Plan on having a light dinner the night before, for your morning breakfast and during your flight. Try to restrict foods high in fat such as cheeseburgers, pizza, potato chips and ice cream, which can leave you feeling bloated and sluggish. If you’re trying to stay awake during your flight, foods high in protein such as turkey breast, salmon, cheese, beef, yogurt and beans can help you stay alert. On the other hand, if you’re trying to get some rest, reduce your protein intake and eat more food items that are high in complex carbohydrates, such as whole grain cereal, bananas, potatoes, beans, pasta and oatmeal. During your flight, it also helps to move about the cabin, not only to stretch your legs, but also to reduce the risk of jet lag and the risk of swelling of your legs and feet (thrombosis). If you have a long layover, you should get off the plane and go for an extended walk; you’ll have plenty of time to rest when back on board.

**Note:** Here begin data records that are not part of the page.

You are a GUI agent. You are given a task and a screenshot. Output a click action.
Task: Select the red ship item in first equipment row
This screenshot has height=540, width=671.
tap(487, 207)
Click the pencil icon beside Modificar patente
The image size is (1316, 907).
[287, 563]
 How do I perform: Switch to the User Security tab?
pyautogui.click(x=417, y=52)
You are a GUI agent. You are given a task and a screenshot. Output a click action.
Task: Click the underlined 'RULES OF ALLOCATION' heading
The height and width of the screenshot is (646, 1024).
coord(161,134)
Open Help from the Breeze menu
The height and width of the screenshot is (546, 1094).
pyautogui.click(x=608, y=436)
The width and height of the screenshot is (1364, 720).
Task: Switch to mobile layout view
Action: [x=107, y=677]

Traveling through more than one time zone means being onboard a plane for several hours. Because flights to Europe are typically overnight and arriving the following morning, you’ll feel much more rested if you are able to get some sleep. If you find it difficult to fall asleep, you may want to consider using a short-acting, over-the-counter or prescription sleeping pill, but only if you have consulted with your personal physician in advance of your trip. One widely used treatment for reducing the effects of jet lag is melatonin, a hormone found naturally in the body. When taken as a supplement in pill form, the latest research has showed that melatonin can help you sleep, in addition to aiding in resetting your body clock. If you think melatonin is worth a try, speak with your doctor for recommendations, especially if you have a medical condition and/or take other medications that may counteract with it. If you prefer a homeopathic remedy, some of the better known products on the market are No-Jet-Lag and JetZone. Most importantly, if you have a chronic condition, such as diabetes, you should schedule a medical exam well in advance of your trip.
After you have arrived at your destination and checked into your hotel or other lodging, you shouldn’t stay in your room to get more rest. Instead, try to adjust to the time change and go outdoors and get some fresh air, exercise and hopefully some sunshine. After a nice stroll, plan on staying up and going to bed around the same time you would normally but with the new time change. The following day is more of the same; avoid staying indoors, get some exercise and go to bed around the same time you would at home.